• _Task to complete_
Output only the lines of the entries that follow, starting at the one with "The height and width of the screenshot is (412, 885)." and running down to the one with "Select the green 96.56% satisfaction cell", both included and unchanged.

(Extracted data Opens)

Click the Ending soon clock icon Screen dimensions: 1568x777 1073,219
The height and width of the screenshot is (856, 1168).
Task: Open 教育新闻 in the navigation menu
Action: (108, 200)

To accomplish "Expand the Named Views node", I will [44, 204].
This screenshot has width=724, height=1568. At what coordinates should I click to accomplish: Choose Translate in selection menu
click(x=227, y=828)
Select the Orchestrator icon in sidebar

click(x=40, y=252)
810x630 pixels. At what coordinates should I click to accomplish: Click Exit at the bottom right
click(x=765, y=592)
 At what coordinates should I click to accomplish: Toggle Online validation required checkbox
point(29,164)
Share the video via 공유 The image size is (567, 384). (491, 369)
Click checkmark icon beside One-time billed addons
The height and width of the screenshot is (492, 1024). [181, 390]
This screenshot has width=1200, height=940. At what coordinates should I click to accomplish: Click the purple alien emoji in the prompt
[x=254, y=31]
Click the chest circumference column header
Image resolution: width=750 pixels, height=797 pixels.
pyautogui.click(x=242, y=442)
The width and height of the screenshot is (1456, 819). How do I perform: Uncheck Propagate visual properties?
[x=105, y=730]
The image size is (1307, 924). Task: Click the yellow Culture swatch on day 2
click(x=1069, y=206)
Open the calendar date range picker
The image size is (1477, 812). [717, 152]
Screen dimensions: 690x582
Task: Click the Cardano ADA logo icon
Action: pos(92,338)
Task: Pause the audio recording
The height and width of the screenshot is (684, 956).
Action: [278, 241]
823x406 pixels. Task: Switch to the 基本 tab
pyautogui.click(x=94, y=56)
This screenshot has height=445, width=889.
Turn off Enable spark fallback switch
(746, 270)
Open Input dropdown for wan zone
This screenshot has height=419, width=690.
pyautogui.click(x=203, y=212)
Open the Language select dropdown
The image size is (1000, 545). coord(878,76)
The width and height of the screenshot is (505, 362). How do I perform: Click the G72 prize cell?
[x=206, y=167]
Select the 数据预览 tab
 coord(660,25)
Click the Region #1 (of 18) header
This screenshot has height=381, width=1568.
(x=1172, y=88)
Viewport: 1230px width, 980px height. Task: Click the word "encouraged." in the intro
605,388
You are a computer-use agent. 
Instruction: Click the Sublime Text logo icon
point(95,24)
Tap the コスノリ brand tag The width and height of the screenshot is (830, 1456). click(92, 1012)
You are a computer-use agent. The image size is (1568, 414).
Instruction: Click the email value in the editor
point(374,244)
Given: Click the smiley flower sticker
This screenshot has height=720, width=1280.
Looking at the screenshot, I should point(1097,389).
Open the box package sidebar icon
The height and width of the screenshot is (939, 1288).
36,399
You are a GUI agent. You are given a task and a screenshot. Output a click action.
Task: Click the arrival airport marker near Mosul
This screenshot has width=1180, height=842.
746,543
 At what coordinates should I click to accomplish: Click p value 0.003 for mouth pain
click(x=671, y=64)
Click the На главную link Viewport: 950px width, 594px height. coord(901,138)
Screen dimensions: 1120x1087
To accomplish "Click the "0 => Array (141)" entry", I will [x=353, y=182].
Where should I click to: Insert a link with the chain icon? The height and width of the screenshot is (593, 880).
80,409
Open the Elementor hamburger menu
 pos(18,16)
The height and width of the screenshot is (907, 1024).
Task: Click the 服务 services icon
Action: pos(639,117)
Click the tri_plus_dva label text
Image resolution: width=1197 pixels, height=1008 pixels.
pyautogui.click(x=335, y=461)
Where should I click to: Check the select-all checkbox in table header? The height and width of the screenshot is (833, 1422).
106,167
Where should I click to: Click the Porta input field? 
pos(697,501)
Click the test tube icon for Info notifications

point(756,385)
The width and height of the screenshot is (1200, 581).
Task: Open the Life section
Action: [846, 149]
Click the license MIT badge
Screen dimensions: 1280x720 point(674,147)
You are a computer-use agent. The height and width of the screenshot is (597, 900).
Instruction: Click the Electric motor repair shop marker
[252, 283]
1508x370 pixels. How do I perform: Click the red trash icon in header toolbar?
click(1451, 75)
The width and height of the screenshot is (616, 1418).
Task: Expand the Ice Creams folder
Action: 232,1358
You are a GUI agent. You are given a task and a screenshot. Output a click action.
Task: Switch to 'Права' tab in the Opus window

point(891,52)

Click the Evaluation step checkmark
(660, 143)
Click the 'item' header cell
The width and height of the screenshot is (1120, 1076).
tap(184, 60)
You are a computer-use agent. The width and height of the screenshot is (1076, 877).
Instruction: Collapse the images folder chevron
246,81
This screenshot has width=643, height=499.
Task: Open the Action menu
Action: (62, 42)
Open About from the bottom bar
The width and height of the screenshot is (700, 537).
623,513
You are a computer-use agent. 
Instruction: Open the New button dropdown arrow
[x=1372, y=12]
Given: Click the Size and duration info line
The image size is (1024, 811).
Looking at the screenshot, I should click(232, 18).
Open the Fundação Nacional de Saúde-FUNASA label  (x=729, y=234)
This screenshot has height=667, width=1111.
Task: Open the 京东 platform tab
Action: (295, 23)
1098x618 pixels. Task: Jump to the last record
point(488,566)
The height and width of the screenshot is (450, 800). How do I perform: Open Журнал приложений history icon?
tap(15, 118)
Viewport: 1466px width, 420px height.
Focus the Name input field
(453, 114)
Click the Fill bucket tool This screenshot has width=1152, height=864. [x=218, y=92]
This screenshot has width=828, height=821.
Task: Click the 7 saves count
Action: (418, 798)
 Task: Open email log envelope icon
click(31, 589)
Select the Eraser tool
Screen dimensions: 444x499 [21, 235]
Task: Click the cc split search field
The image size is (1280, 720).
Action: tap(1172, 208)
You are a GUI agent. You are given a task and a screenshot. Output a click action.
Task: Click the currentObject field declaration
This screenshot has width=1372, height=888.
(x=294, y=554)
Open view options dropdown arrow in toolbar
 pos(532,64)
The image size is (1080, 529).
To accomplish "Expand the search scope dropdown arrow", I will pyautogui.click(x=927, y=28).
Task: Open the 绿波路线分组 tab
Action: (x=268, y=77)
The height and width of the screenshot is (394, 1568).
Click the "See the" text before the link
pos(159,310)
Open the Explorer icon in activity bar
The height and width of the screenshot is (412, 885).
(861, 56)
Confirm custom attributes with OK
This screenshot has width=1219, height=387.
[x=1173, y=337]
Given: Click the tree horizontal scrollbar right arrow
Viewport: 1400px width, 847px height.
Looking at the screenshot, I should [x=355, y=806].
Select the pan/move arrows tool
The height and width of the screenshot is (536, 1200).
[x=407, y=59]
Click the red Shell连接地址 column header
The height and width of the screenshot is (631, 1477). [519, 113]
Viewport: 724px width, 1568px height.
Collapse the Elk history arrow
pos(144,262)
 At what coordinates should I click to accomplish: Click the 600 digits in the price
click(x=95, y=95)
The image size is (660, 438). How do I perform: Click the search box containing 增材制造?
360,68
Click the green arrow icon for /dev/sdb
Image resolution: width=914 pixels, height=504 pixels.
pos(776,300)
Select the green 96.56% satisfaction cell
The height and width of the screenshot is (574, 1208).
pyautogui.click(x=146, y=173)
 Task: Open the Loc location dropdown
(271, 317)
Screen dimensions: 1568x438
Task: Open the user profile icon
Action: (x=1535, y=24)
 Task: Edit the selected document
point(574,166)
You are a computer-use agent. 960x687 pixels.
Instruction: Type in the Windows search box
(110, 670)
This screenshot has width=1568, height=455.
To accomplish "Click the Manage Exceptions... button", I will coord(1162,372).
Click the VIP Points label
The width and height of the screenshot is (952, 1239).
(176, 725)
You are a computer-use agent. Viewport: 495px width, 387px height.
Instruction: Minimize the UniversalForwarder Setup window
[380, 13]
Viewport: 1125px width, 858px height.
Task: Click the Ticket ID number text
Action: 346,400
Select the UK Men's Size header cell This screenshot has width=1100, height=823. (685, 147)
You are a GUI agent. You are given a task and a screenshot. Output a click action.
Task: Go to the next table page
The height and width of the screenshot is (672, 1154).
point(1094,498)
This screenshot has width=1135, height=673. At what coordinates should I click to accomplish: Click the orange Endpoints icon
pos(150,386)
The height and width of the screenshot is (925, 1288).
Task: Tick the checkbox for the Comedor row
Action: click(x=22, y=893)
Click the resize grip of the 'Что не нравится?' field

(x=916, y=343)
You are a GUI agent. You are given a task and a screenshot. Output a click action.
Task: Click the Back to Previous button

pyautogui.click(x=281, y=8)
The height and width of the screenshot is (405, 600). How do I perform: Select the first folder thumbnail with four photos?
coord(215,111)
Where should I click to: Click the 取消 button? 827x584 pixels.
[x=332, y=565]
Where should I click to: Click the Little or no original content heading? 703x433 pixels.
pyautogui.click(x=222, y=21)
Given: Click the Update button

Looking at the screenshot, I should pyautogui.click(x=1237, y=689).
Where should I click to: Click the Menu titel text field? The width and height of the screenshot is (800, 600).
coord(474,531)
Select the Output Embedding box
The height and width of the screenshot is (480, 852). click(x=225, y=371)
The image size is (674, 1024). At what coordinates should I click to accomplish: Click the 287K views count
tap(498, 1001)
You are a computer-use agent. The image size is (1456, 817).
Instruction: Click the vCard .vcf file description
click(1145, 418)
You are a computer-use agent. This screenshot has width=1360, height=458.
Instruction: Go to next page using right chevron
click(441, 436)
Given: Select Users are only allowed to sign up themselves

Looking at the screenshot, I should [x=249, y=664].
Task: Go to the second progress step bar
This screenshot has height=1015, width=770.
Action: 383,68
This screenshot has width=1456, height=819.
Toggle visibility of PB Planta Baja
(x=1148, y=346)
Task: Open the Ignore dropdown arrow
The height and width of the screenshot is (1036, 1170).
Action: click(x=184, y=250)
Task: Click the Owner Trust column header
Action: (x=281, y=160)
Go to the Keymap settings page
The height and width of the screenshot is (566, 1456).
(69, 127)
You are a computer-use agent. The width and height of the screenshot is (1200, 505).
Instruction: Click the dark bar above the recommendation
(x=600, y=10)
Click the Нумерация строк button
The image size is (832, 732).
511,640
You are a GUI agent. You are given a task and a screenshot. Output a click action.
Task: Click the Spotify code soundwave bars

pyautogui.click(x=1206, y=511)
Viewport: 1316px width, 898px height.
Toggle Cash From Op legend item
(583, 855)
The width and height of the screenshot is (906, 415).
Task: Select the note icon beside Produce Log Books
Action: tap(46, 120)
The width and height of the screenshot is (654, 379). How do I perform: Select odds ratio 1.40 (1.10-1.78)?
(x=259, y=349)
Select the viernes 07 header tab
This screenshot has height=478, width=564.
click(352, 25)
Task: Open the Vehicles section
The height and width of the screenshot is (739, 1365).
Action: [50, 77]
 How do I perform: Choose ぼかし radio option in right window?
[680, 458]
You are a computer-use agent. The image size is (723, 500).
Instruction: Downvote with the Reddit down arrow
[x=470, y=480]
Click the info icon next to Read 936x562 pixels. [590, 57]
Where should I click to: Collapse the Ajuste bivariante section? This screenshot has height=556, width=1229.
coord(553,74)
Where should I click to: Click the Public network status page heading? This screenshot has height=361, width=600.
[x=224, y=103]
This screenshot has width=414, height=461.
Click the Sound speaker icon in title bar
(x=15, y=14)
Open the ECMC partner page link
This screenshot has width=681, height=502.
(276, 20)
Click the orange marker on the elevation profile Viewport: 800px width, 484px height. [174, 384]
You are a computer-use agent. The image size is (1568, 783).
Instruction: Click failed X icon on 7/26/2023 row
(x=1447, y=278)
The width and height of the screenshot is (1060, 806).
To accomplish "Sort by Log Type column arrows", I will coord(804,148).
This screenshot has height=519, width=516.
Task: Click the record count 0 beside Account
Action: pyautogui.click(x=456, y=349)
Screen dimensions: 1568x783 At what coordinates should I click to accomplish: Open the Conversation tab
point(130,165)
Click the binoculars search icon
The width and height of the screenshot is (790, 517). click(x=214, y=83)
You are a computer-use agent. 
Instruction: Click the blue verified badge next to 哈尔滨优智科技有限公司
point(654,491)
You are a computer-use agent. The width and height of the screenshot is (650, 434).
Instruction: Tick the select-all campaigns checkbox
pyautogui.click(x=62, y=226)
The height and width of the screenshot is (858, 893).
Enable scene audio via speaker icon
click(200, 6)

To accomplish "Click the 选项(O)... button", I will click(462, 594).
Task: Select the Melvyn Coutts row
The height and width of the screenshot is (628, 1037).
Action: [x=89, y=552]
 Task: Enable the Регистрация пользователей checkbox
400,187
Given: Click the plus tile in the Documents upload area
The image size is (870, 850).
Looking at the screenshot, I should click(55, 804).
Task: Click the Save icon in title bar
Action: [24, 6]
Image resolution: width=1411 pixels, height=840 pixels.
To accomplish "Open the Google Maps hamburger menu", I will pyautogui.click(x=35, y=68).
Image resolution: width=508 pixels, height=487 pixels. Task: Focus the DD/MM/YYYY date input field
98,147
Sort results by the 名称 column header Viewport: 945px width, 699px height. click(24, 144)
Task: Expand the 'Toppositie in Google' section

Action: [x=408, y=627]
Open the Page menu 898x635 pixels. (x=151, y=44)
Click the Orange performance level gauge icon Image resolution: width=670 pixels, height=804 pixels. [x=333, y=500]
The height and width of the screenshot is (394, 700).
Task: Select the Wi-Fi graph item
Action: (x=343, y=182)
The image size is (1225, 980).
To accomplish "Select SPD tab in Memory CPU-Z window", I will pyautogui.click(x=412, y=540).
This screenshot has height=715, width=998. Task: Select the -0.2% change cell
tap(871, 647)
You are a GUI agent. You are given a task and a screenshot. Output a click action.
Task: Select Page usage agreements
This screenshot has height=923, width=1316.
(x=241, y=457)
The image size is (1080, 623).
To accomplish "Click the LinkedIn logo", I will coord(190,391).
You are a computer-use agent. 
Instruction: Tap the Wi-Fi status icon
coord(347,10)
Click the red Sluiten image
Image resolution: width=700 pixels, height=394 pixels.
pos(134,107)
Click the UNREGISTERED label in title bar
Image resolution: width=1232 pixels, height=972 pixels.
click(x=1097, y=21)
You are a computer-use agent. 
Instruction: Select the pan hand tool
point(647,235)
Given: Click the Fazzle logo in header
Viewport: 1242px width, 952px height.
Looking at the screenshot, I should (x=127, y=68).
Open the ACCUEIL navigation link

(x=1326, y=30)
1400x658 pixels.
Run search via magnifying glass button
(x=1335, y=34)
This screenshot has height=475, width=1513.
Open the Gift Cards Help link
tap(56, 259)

(Extracted data Closes)

• _Response below_
The height and width of the screenshot is (412, 885).
(861, 56)
Confirm custom attributes with OK
This screenshot has width=1219, height=387.
[x=1173, y=337]
Given: Click the tree horizontal scrollbar right arrow
Viewport: 1400px width, 847px height.
Looking at the screenshot, I should [x=355, y=806].
Select the pan/move arrows tool
The height and width of the screenshot is (536, 1200).
[x=407, y=59]
Click the red Shell连接地址 column header
The height and width of the screenshot is (631, 1477). [519, 113]
Viewport: 724px width, 1568px height.
Collapse the Elk history arrow
pos(144,262)
 At what coordinates should I click to accomplish: Click the 600 digits in the price
click(x=95, y=95)
The image size is (660, 438). How do I perform: Click the search box containing 增材制造?
360,68
Click the green arrow icon for /dev/sdb
Image resolution: width=914 pixels, height=504 pixels.
pos(776,300)
Select the green 96.56% satisfaction cell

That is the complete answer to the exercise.